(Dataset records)
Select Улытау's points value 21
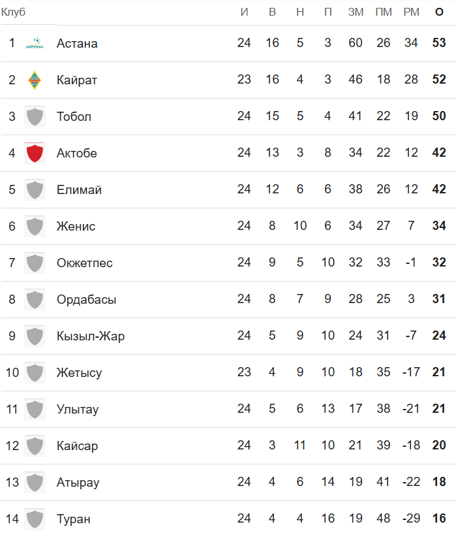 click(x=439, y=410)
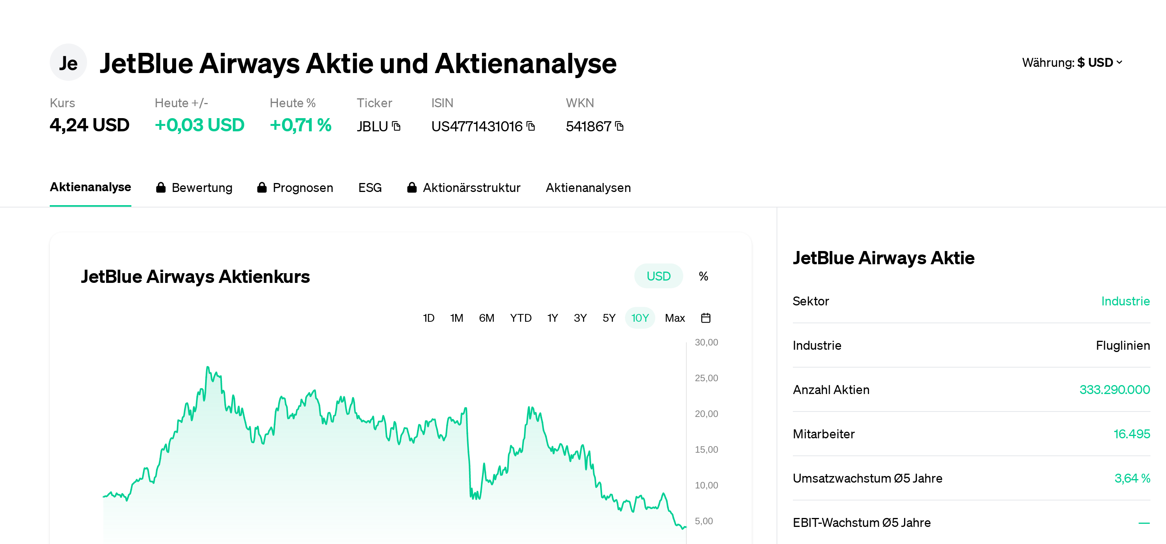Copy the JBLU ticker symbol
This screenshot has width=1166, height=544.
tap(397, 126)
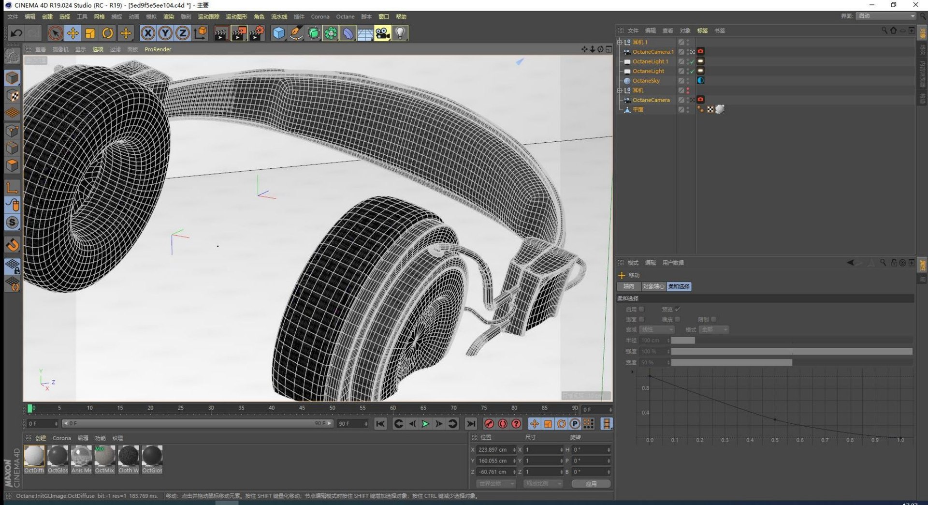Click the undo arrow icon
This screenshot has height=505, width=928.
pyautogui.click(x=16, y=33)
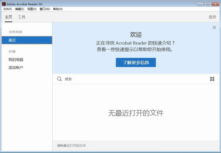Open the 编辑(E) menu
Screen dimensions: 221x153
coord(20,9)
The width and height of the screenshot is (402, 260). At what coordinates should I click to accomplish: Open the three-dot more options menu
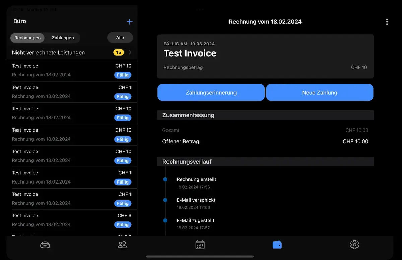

→ What to work on
Reproduce every line above as written, skipping pictures.

→ Written solution
Select Улытау's points value 21
 click(x=439, y=410)
Copy the JBLU ticker symbol
This screenshot has width=1166, height=544.
tap(397, 126)
Click the undo arrow icon
This screenshot has height=505, width=928.
pyautogui.click(x=16, y=33)
Open the 编辑(E) menu
Screen dimensions: 221x153
coord(20,9)
The width and height of the screenshot is (402, 260). At what coordinates should I click to accomplish: Open the three-dot more options menu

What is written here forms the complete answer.